Prepare the production and labour budgets for a manufacturing company for the first quarter of 2016.

Diminutive Limited is a manufacturing company situated at the Jubilee field that produces chemicals for oil production. The company is preparing its budget for the coming year. It expects to be able to sell 10,000 tonnes of its only product, the “Sparkle Oil,” in January 2016. Sales are then expected to rise to 11,000 tonnes in February and 14,000 tonnes in March and then remain stable for the rest of the year.

Diminutive Limited aims to carry a finished goods inventory at the end of each month equal to 10% of the following month’s sales. Each “Sparkle Oil” takes 2 hours of labour to make. Diminutive Limited’s 132 production workers are employed on contracts that require them to work a minimum of 160 hours per month and are each paid GH¢1,280 per month. Production workers are highly skilled and require a minimum of one year’s training. In the short term, it is not possible to recruit any more production workers.
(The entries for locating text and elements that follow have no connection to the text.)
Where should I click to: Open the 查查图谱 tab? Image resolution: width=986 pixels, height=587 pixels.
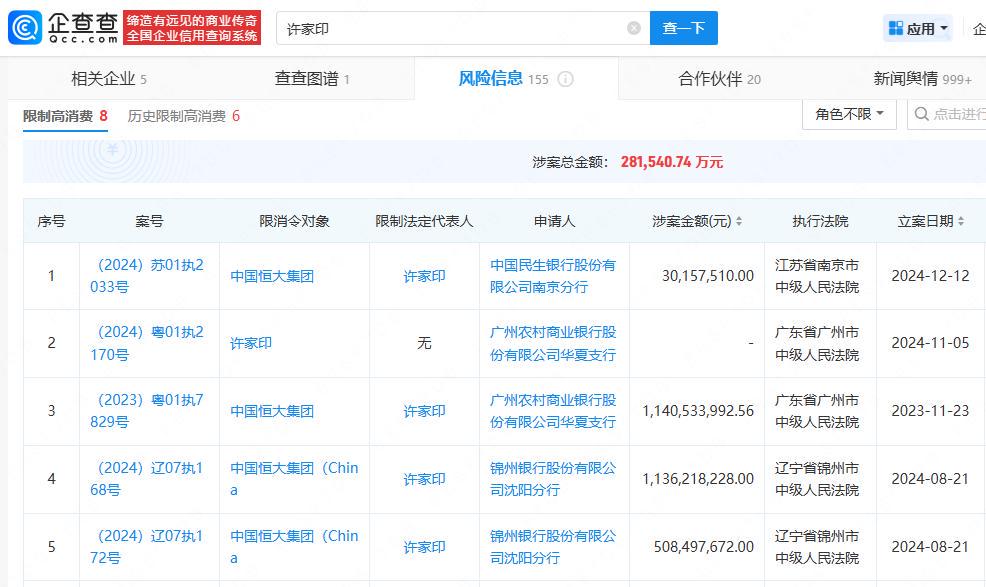[312, 79]
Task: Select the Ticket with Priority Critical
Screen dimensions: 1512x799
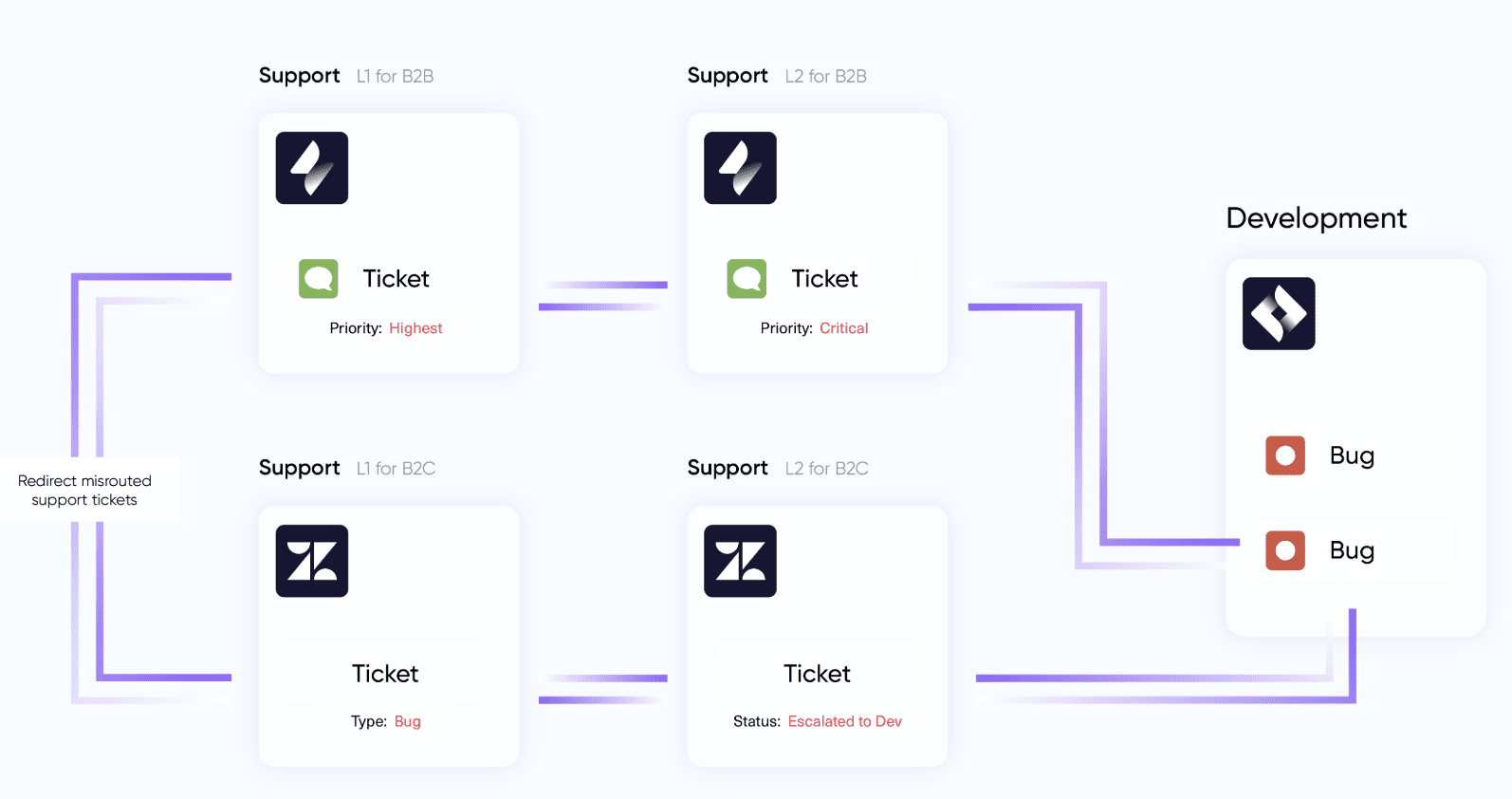Action: click(x=824, y=279)
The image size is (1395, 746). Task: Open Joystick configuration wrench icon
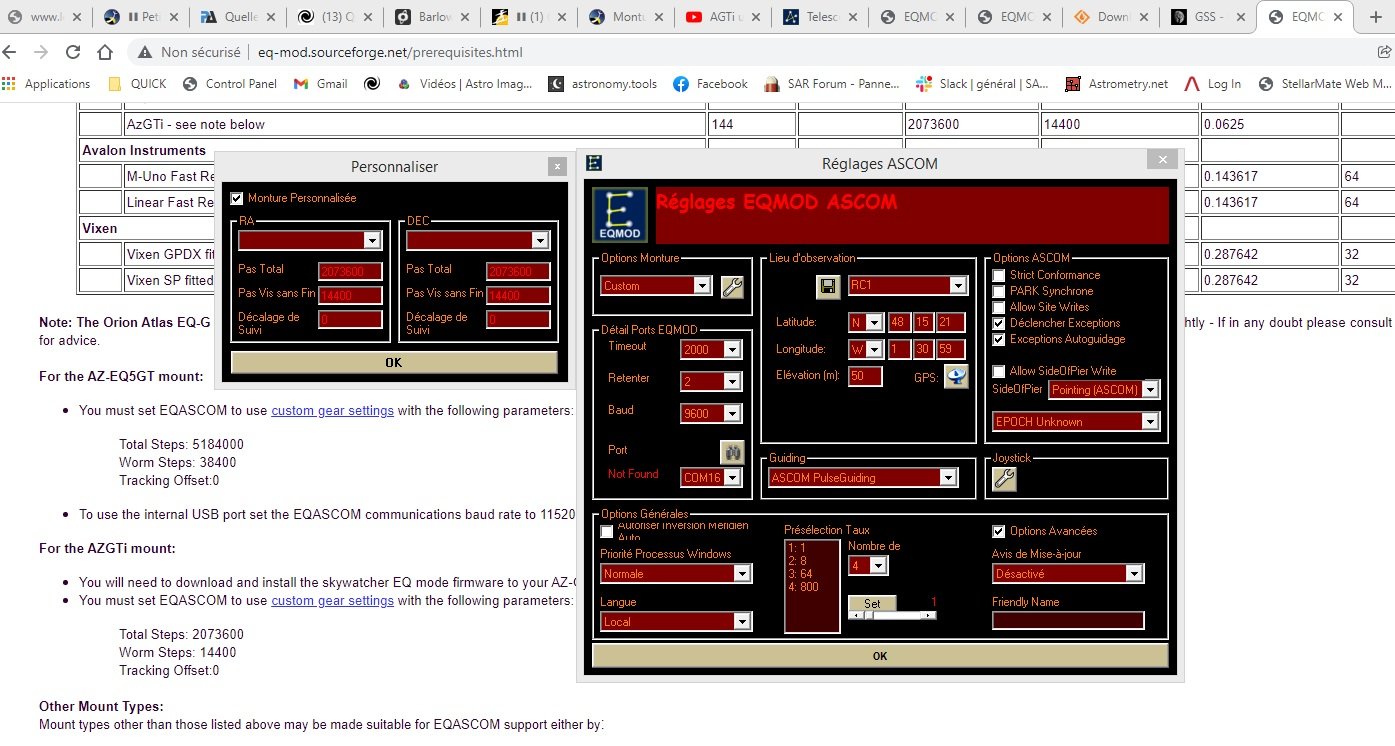pos(1003,479)
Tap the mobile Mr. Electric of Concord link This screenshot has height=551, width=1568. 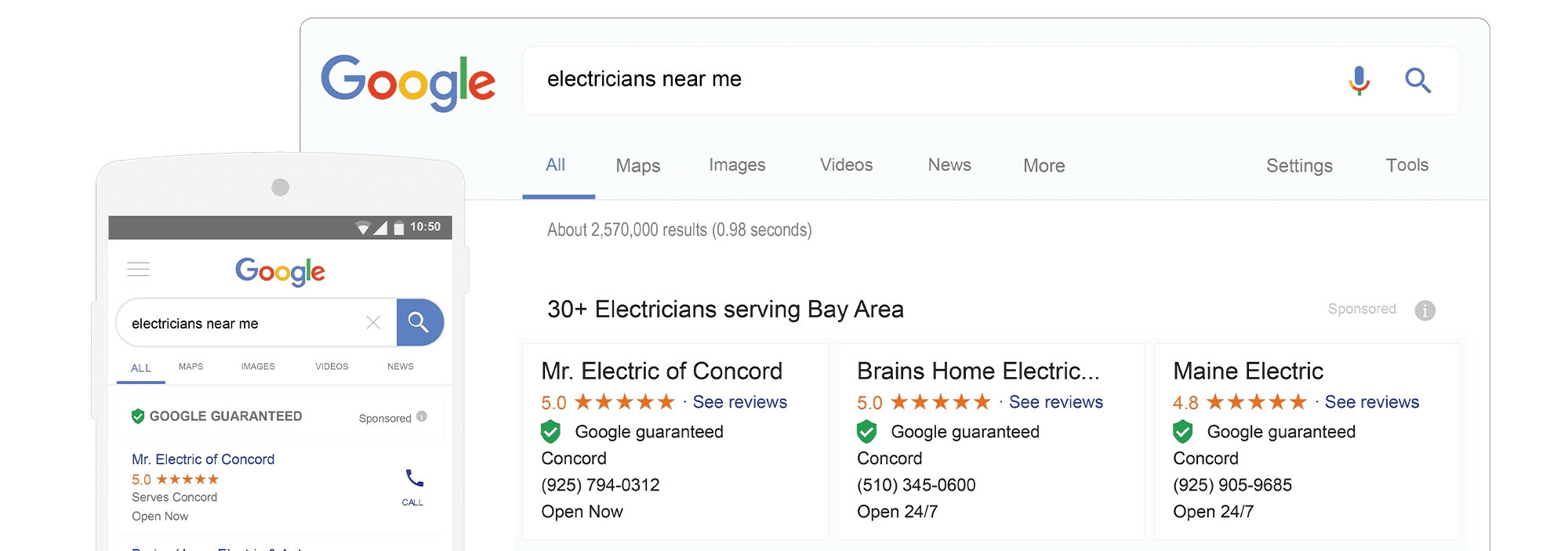tap(203, 459)
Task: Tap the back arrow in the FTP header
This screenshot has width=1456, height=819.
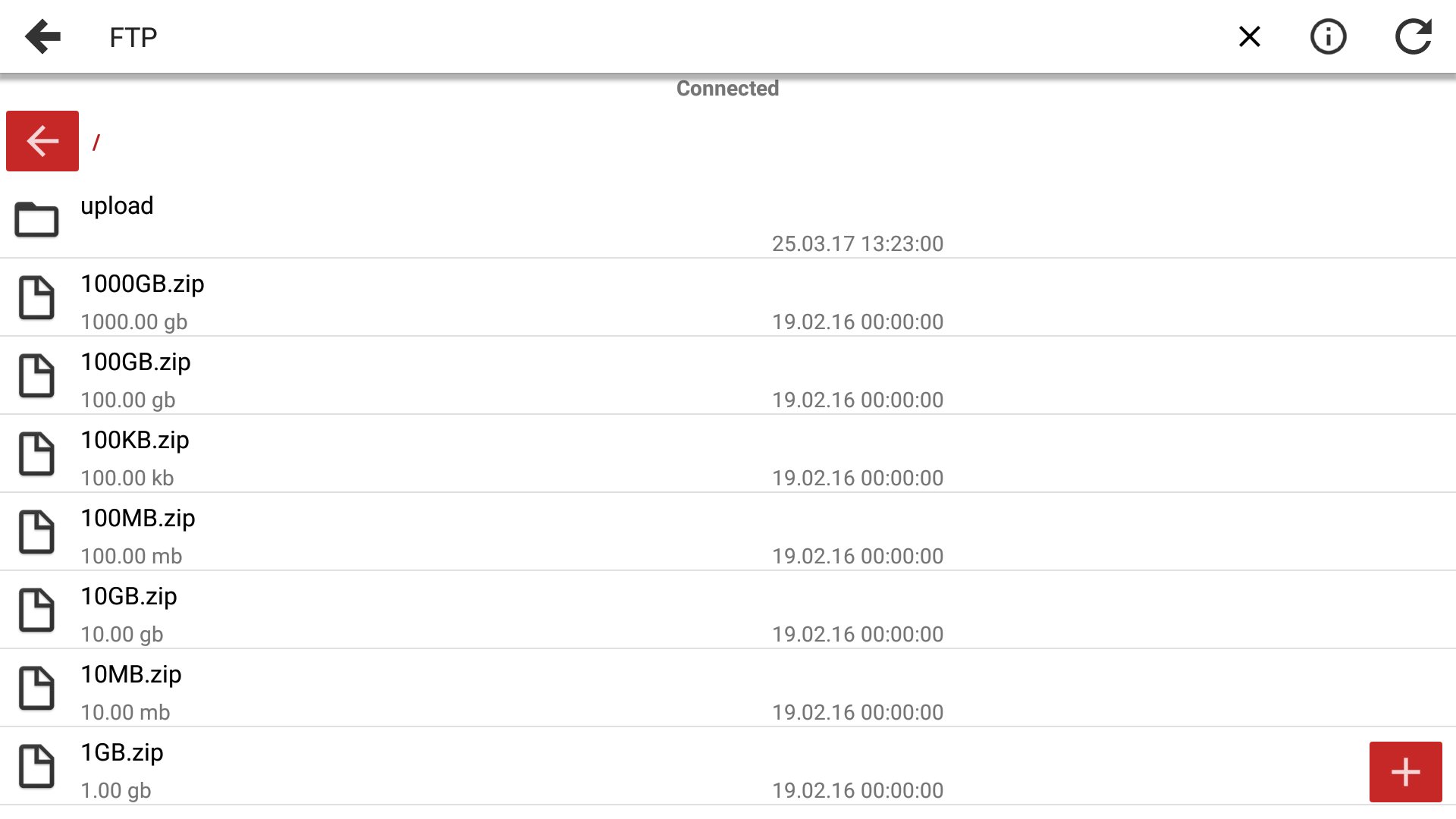Action: pos(42,37)
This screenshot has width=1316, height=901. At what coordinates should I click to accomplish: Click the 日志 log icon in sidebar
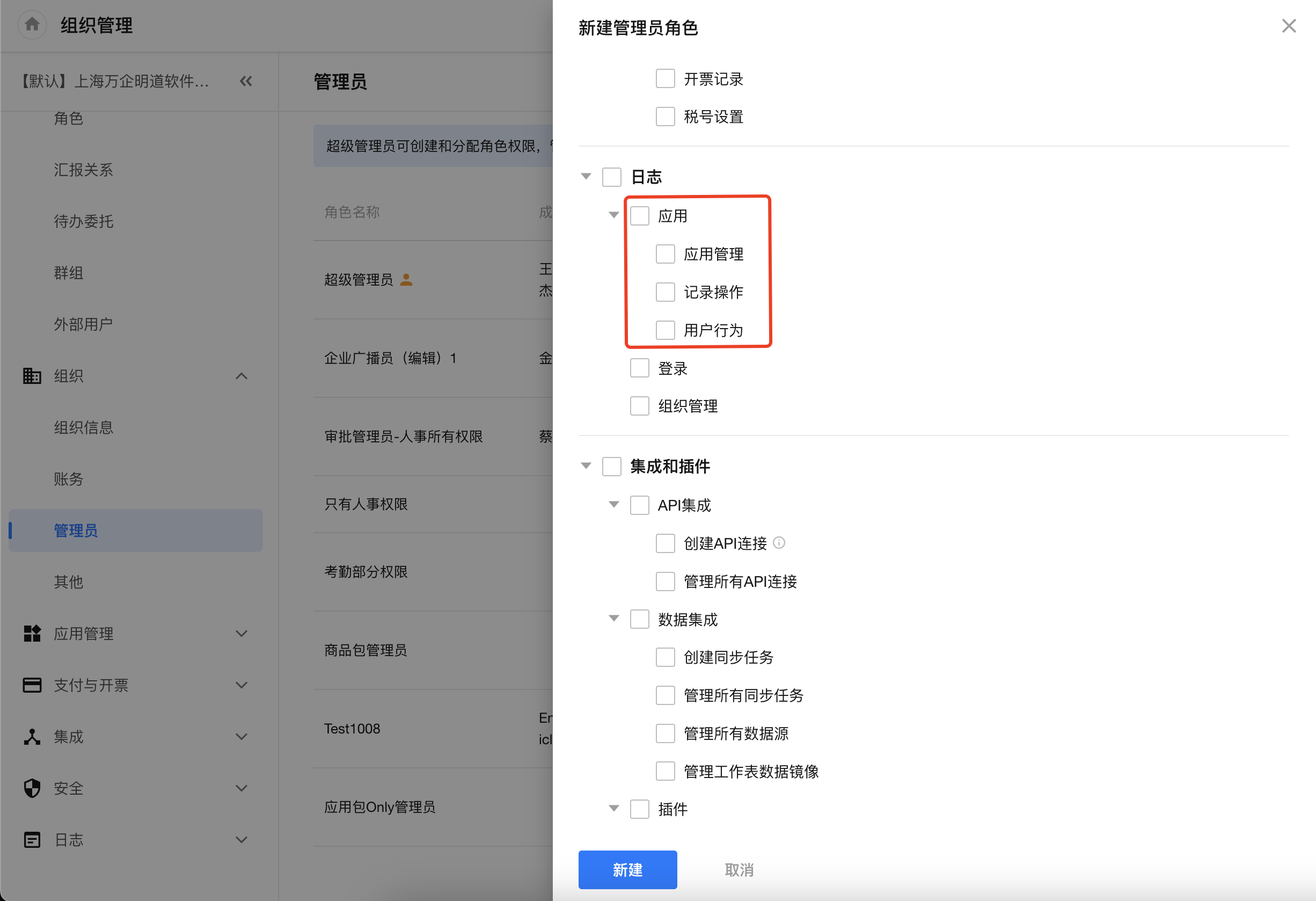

Any labour hours required in excess of 160 hours per worker are made up by overtime that is paid at the basic rate plus an overtime premium of 48% of the basic rate.

Required:

i) Prepare the production budget on a monthly basis for the first quarter of 2016. (3 marks)

ii) Prepare the labour budget for the first quarter of 2016 showing both hours and labour cost (assume that all production workers work at least 160 hours per month). (6 marks)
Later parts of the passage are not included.